The latest set of measures by the Reserve Bank of India include bank include an extension of the 90-day moratorium on recognition of impaired loans to 180 days. This was in addition to several relaxations in bank lending limits, including allowing banks to fund interest on working-capital loans.
Fitch said in its report on Indian banks that these measures will put a heavy burden particularly on state-owned banks (whose balance sheets are already weak) to bail out the affected sectors. They play a quasi-policy role, considering that much of the state's recently announced stimulus measures is in the form of new loans.
The nationwide lockdown to contain the spread of coronavirus, extended for the third time (till May 31), has taken a severe toll on businesses, supply chains and individual incomes.

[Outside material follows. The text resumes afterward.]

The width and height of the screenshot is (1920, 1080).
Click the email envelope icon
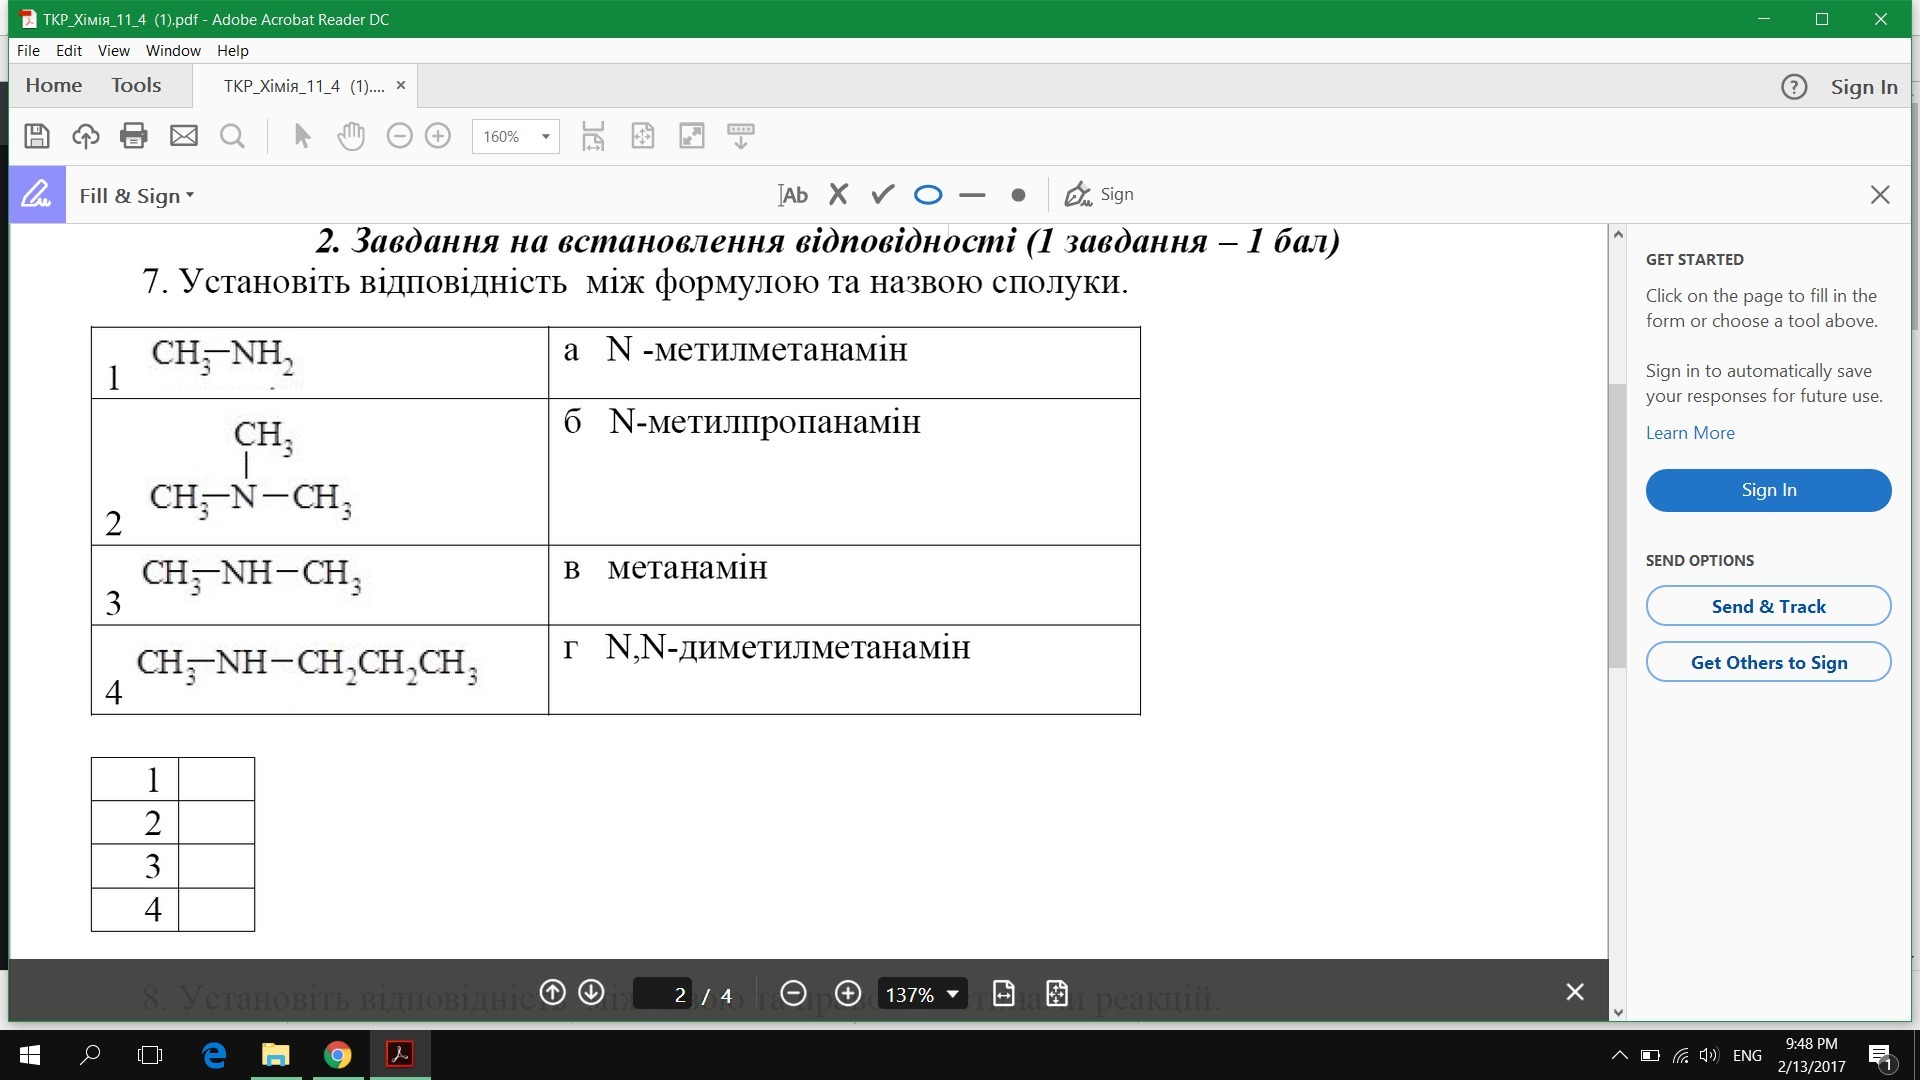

The impact on many micro and SME sectors is structural, and a meaningful revival is unlikely even when the lockdown ends.
“We assume that both consumer demand and manufacturing are likely to remain tepid until the rising cases of coronavirus patients are brought under control. The stress is occurring across sectors, but SME and retail are likely to emerge as higher risk due to both stressed industrial activity and rising unemployment”, it added.
The impaired-loans recognition will now take longer, and the more relaxed lending norms for banks could mean rising balance-sheet risks if banks acquiesce under pressure, despite their heightened risk aversion.
State-owned banks are more at risk due to their weak earnings and limited capital buffers. They also have a much higher percentage of their loan books under moratorium than private banks at about one third, as per reported data. We expect this share to rise across banks in the next few months.
Indian banks have struggled with poor recoveries for a long time. There is a risk that banks may now extend credit to even structurally weak borrowers with dimmer recovery prospects, due to a one-year moratorium on registering fresh insolvencies amid weaker future incomes. However, delays in resolution will potentially exacerbate future losses once risks manifest over FY21 and FY22.